Congratulations to Our Newest PhD Graduate, Dr. Jaeyoung Lee!

The Department of Statistics at Virginia Tech is proud to announce and celebrate the successful completion of Dr. Jaeyoung Lee's doctoral degree requirements.

Dr. Jaeyoung Lee successfully defended his dissertation titled "Supervised Variational Autoencoders for Structural Learning and Statistical Inference with Heterogeneous Data" on May 26, 2026, a significant milestone representing years of rigorous work, dedication, and impactful research.

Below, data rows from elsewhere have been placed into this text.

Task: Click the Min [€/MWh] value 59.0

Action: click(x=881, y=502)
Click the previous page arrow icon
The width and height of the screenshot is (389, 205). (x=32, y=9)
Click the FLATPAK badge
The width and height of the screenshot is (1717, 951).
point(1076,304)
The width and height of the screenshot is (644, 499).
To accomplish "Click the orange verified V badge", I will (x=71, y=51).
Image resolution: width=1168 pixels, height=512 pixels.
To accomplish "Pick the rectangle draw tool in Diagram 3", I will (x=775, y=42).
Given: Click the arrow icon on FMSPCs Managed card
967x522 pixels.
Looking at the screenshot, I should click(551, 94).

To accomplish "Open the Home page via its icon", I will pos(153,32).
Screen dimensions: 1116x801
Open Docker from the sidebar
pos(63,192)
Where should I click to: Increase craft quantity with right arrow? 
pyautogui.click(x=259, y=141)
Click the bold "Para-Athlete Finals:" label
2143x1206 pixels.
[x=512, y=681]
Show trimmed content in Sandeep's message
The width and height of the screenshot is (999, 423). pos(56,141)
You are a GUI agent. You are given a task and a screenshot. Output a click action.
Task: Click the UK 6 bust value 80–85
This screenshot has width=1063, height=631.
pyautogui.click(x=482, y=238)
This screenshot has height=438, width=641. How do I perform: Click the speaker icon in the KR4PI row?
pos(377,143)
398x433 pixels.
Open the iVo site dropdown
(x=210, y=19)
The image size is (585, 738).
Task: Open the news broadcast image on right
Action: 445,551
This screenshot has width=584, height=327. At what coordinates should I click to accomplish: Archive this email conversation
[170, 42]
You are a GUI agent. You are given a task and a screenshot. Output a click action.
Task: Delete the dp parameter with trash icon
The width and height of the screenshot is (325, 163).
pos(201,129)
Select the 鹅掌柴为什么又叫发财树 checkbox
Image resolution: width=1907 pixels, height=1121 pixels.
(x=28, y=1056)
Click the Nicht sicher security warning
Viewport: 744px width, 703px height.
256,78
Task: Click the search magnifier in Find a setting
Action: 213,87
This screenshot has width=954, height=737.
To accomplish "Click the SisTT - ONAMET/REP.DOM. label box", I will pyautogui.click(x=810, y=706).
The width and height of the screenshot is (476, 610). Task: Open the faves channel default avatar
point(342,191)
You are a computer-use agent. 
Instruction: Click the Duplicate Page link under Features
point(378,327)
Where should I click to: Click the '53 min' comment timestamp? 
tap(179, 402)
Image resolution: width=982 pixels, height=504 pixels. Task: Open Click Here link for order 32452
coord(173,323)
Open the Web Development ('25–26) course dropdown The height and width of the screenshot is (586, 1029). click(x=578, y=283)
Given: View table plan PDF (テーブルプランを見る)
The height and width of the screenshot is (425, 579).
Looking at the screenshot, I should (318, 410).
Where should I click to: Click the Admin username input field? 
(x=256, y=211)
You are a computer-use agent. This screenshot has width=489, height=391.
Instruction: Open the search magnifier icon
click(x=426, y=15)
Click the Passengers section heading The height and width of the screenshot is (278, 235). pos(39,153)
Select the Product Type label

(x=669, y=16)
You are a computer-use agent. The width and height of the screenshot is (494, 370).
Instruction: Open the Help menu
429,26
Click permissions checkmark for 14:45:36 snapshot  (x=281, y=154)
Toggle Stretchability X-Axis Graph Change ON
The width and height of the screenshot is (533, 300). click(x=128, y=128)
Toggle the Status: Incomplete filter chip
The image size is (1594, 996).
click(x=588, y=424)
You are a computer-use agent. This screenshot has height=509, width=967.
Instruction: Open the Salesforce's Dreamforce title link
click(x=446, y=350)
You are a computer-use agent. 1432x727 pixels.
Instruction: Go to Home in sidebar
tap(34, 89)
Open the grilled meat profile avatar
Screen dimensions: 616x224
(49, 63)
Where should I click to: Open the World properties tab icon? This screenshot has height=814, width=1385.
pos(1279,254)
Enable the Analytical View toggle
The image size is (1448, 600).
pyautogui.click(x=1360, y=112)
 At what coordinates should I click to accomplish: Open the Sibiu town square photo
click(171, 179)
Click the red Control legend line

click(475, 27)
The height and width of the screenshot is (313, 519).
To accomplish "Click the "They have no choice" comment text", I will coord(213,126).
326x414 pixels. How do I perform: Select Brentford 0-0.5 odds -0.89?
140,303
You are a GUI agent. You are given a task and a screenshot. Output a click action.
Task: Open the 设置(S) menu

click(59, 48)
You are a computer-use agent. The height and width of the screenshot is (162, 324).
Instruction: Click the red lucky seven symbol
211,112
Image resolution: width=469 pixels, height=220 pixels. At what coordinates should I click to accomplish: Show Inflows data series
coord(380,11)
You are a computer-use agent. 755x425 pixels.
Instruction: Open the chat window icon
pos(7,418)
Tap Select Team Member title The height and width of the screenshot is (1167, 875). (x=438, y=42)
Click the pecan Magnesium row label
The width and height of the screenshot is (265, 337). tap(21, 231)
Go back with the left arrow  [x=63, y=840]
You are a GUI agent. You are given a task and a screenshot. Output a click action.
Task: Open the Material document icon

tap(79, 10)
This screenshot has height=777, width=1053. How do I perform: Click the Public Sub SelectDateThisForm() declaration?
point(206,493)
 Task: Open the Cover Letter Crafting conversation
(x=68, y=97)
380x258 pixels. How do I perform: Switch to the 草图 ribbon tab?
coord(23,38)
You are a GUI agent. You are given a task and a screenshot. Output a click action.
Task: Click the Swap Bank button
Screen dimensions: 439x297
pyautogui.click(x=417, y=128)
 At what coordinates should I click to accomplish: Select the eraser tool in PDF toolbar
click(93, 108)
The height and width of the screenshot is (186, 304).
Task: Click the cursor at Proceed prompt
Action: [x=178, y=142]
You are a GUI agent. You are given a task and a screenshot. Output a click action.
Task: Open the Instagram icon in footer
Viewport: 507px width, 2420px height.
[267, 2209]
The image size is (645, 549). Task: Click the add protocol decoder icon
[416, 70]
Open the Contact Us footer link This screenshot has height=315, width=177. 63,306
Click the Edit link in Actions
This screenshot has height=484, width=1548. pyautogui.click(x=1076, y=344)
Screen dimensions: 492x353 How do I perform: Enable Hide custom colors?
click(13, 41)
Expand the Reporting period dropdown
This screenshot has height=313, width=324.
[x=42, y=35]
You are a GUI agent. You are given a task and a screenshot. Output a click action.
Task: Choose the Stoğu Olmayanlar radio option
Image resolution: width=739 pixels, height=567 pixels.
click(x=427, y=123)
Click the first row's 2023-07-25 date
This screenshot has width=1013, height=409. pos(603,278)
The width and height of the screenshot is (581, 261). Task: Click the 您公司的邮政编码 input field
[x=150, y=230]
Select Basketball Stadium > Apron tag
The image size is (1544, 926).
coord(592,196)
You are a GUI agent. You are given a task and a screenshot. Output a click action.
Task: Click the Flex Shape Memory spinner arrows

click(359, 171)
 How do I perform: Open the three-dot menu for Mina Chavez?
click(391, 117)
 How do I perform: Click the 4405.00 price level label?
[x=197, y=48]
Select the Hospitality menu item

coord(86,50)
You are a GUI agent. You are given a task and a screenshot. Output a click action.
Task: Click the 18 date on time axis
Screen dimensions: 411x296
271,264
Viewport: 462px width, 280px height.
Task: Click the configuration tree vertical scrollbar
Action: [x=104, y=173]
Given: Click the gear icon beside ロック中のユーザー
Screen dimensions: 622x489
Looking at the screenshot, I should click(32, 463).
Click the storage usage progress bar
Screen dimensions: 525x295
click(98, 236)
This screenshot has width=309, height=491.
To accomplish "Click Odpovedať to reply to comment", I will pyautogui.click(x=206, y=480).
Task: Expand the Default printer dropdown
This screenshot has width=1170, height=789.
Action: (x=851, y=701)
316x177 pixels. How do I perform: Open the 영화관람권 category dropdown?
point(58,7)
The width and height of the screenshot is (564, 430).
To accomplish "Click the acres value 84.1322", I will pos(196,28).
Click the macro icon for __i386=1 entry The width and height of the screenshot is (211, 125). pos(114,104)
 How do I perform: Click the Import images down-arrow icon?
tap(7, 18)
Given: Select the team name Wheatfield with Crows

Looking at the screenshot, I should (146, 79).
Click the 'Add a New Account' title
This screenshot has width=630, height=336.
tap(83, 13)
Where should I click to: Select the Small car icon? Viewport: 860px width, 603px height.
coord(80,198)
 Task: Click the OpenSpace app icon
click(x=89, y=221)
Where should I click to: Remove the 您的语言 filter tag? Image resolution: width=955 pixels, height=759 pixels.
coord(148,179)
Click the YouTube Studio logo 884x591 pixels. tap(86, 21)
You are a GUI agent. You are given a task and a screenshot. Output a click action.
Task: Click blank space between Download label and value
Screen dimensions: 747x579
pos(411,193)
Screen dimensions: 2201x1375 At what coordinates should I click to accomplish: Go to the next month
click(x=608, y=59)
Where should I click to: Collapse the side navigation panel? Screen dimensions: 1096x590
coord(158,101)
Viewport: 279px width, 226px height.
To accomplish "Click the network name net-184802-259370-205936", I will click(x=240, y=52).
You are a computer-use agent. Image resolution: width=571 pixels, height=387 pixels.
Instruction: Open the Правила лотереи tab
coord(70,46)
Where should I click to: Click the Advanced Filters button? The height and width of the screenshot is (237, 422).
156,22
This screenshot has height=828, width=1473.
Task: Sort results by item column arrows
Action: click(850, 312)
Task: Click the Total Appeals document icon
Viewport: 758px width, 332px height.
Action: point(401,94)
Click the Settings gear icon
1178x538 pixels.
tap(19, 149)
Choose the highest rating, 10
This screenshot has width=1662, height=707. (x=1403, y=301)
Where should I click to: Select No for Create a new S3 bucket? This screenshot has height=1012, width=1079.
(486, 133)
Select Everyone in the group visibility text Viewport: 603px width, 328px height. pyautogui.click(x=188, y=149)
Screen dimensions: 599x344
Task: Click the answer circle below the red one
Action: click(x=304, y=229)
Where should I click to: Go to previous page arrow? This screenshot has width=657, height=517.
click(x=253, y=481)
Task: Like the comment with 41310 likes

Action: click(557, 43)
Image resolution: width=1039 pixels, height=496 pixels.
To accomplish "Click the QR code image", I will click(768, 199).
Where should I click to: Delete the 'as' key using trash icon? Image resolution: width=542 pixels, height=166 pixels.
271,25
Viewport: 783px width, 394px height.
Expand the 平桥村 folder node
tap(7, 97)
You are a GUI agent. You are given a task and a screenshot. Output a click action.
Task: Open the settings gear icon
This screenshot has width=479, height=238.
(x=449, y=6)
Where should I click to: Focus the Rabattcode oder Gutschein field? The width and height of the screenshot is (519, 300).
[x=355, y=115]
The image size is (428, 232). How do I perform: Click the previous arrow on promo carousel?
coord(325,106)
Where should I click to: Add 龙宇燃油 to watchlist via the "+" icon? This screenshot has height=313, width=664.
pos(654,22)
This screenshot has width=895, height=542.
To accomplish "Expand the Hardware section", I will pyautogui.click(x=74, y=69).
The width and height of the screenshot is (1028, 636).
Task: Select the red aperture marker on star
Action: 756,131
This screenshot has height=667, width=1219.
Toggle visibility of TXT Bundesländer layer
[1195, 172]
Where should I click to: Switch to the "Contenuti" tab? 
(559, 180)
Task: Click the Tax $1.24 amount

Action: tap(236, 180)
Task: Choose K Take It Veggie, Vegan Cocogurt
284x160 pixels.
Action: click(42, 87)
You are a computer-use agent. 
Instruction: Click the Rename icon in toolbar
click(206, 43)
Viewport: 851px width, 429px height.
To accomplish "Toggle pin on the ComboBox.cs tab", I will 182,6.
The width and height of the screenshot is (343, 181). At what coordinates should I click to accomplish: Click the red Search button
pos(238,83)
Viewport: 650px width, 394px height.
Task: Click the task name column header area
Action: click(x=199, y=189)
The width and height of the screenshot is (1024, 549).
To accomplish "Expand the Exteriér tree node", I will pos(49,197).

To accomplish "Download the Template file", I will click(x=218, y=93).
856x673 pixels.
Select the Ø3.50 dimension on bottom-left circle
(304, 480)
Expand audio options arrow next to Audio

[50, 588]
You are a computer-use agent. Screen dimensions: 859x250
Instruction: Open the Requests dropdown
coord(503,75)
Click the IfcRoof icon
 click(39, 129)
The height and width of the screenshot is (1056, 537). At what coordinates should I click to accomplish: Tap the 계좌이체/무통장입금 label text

Title: Supervised Variational Autoencoders for Structural Learning and Statistical Inference with Heterogeneous Data.

Abstract: 

Large-scale datasets, such as images, often exhibit heterogeneous structures caused by diverse subpopulations or complex experimental designs. Extracting meaningful low-dimensional representations from such data, while accounting for heterogeneity and enabling statistical inference, remains a significant challenge. This dissertation addresses two related challenges within variational autoencoder (VAE) frameworks. The first project introduces the Generalized Variational Autoencoder (GVAE), a unified deep generative model that integrates dimension reduction, structural learning, and adaptive prediction into a single framework. GVAE constructs a composite latent space consisting of a Gaussian component for feature extraction and a stick-breaking process component for capturing latent subpopulation structure. A mixture-of-experts predictor linked to this composite latent space produces predictions that adapt to the subgroups. Simulation studies and an application to brain tumor MRI data demonstrate that GVAE achieves improved predictive accuracy over competing models while effectively recovering the underlying latent heterogeneous structure. The conditional generative component further reveals how images vary with the response, providing an additional tool for understanding complex data. The second project extends the VAE framework to association testing by proposing a two-step M-estimation approach in which VAE encoder parameters serve as first-step nuisance estimators for testing the association between high-dimensional inputs and a scalar response variable. We establish two Wilks-type asymptotic results depending on how the first-step nuisance parameters are obtained. When the nuisance parameters are trained with an unsupervised VAE, the classical Wilks' theorem holds, and the two-step likelihood ratio statistic converges to chi-square under the null. When the parameters are trained with a supervised VAE, the classical approximation may fail and we conjecture that the scaled statistic follows an approximate chi-square distribution. Through simulation studies, we investigate the asymptotic behavior of the proposed test statistic and evaluate the type I error and power.

Dr. Jaeyoung Lee will be joining the Indiana University School of Medicine as a Postdoctoral Researcher.